▶ **TEXT TO READ**
Monday, September 3, 2007

Right now, I’m going on about 30 hours panic attack free. I’ve had one full day of no freaking out. It feels good to be a stable person again. I know that I will have many more panic attacks over the next two years, but in my one day of clarity, I have been able to see that one day, I will truly love my site. I have loved my peace corps experience thus far, and Ive basically just been screwing around. I can only imagine what it will be like, for once in my life, to feel like I am actually doing something that's making a difference. However, I'm still pretty afraid of the kids, although I'm getting more confident everyday, I just have no idea what I'm supposed to be doing with them. At least I know that's pretty much how everyone feels.

▶ **STATED TASK A**
Repeat the part of the blog entry from "Right now, I’m" to "how everyone feels.".
▶ **STATED TASK B**
According to the blog entry, for about how many hours has the writer been free of panic attacks?
▶ **STATED TASK C**
Continue the blog entry about the Peace Corps experience from its last sentence.

▶ **MATERIAL**
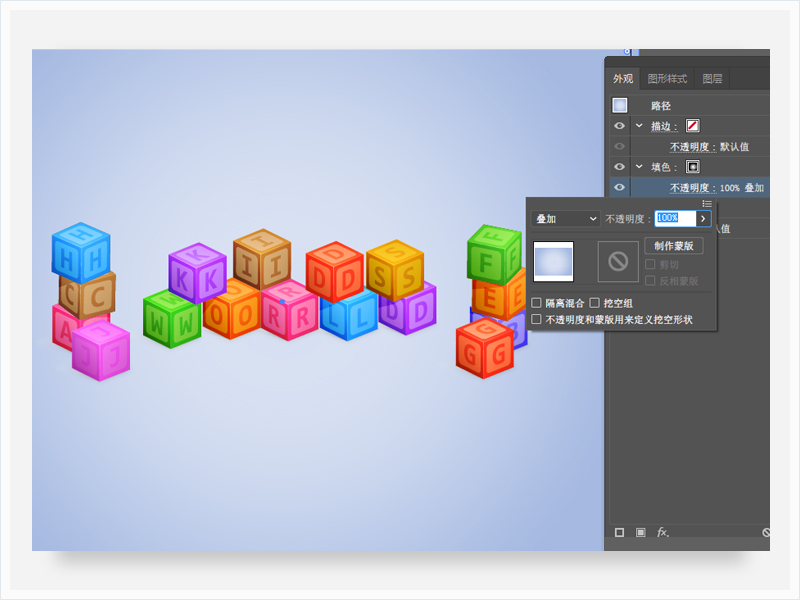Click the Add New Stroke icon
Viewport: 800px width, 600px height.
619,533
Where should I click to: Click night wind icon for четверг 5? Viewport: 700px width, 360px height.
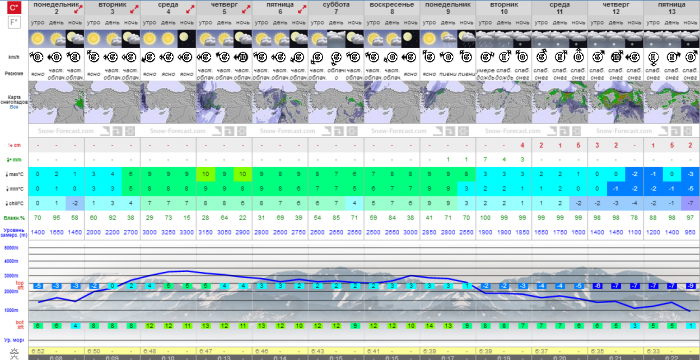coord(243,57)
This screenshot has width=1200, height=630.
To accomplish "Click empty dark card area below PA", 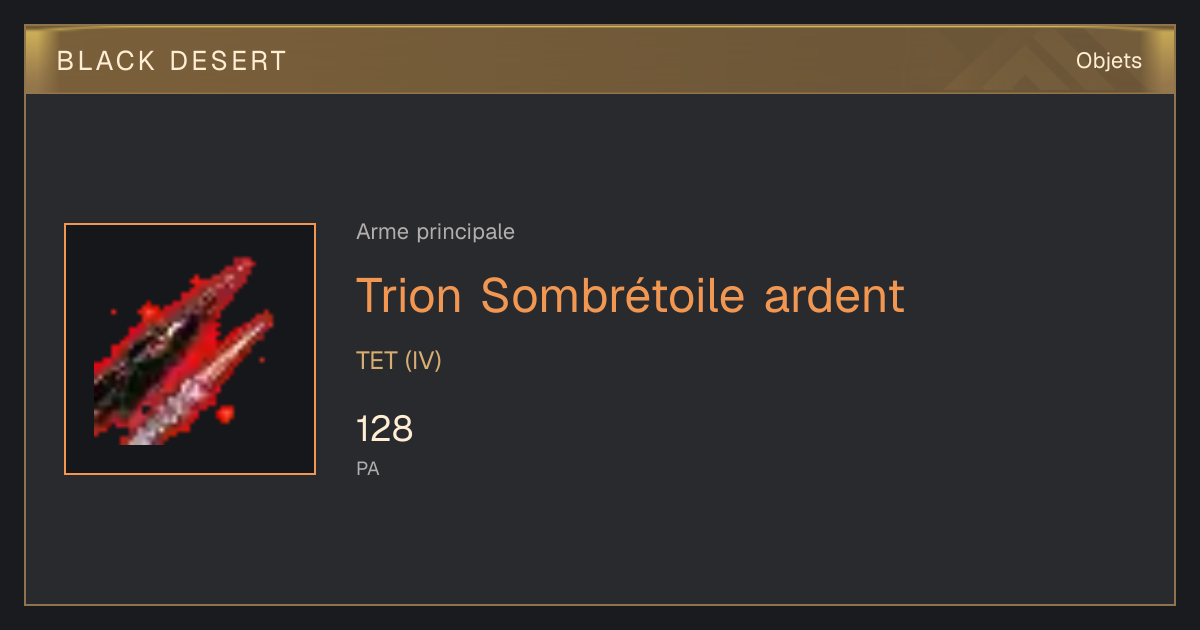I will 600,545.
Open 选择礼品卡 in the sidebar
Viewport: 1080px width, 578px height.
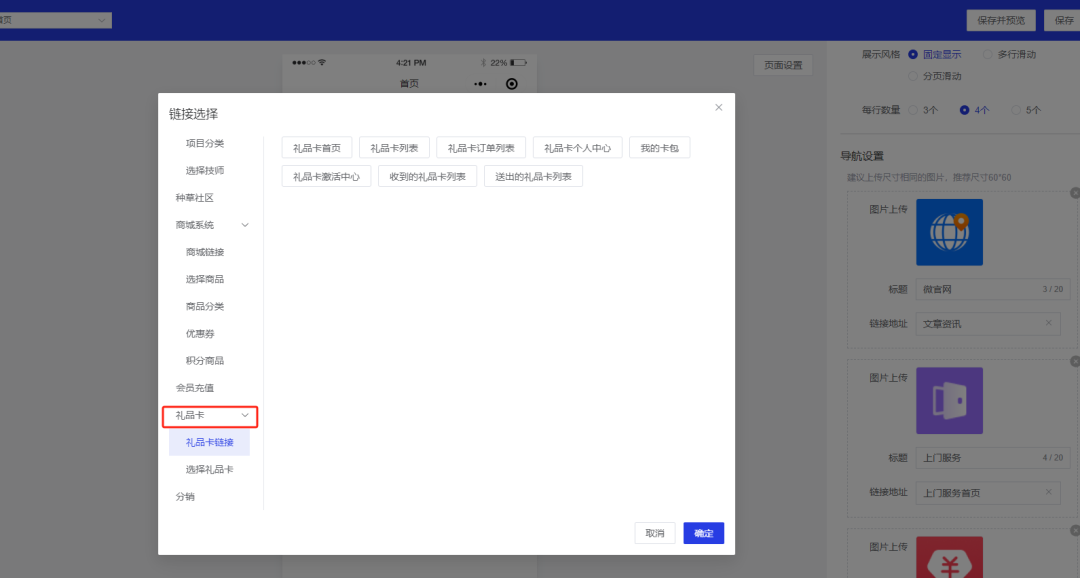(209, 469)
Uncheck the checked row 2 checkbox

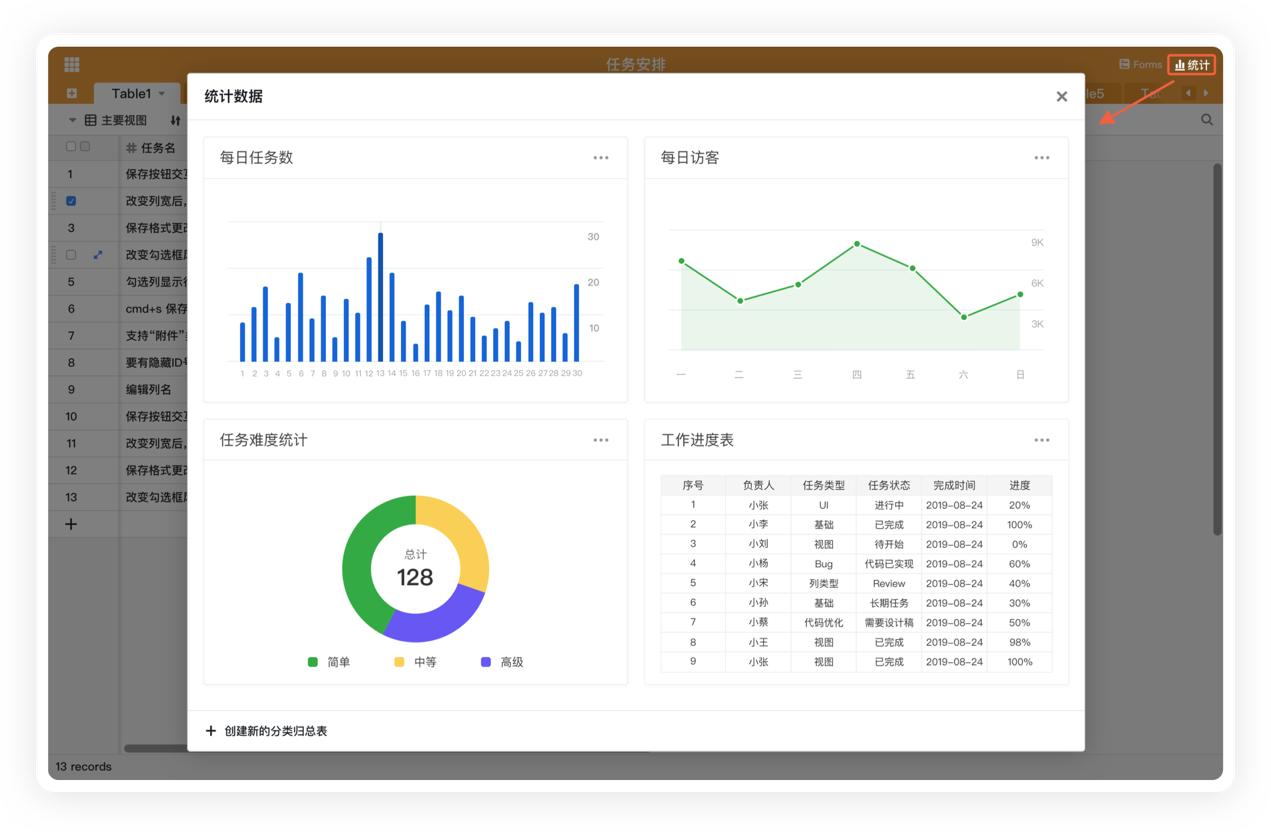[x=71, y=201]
* * *
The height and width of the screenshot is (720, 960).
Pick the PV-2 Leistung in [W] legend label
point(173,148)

▶ **EXERCISE ANSWER A**
Right now, I’m going on about 30 hours panic attack free. I’ve had one full day of no freaking out. It feels good to be a stable person again. I know that I will have many more panic attacks over the next two years, but in my one day of clarity, I have been able to see that one day, I will truly love my site. I have loved my peace corps experience thus far, and Ive basically just been screwing around. I can only imagine what it will be like, for once in my life, to feel like I am actually doing something that's making a difference. However, I'm still pretty afraid of the kids, although I'm getting more confident everyday, I just have no idea what I'm supposed to be doing with them. At least I know that's pretty much how everyone feels.

▶ **EXERCISE ANSWER B**
About 30 hours.

▶ **EXERCISE ANSWER C**
I can’t wait to make friends. I’ve always boasted that I make friends easily. Not just that, I’ve judged people negatively for being unable to make friends new environments. This is the first time in my life I haven’t been surrounded by people to automatically befriend. I work with kids….and nuns. All of whom, go to bed at 8 o’clock at night. I think I’m going to start doing dance classes at my gym and there’s an English school in Lurin so I’m going to try to start some intercabios and hopefully I will make some friends that way. Unfortunately, my family has not been an automatic source of friends. They are really nice, don’t get me wrong. But they stay in the house a lot and have not introduced me to the neighbors at all. I blame this on the fact that I am a replacement site. The last girl was kind of a homebody, so the family treats me like a homebody too. So my family just leaves me alone and doesnt really talk to me. So many other volunteers have host families who take them around and introduce them too the entire community, often times throwing week long parties upon their arrival. Being a replacement volunteer is harder then I thought, and in a completely different way than I ever would have imagined. I could write an entire entry about the challenges of replacing a volunteer who is the complete opposite of me.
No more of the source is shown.